### Task requirements
Each entry must be returned exactly. None may be omitted.

---------------

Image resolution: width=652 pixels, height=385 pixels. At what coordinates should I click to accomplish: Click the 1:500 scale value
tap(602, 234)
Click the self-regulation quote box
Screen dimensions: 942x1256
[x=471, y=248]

---------------

### Your solution
Image resolution: width=652 pixels, height=385 pixels. At what coordinates should I click to accomplish: Click the 1:500 scale value
tap(602, 234)
Click the self-regulation quote box
Screen dimensions: 942x1256
[x=471, y=248]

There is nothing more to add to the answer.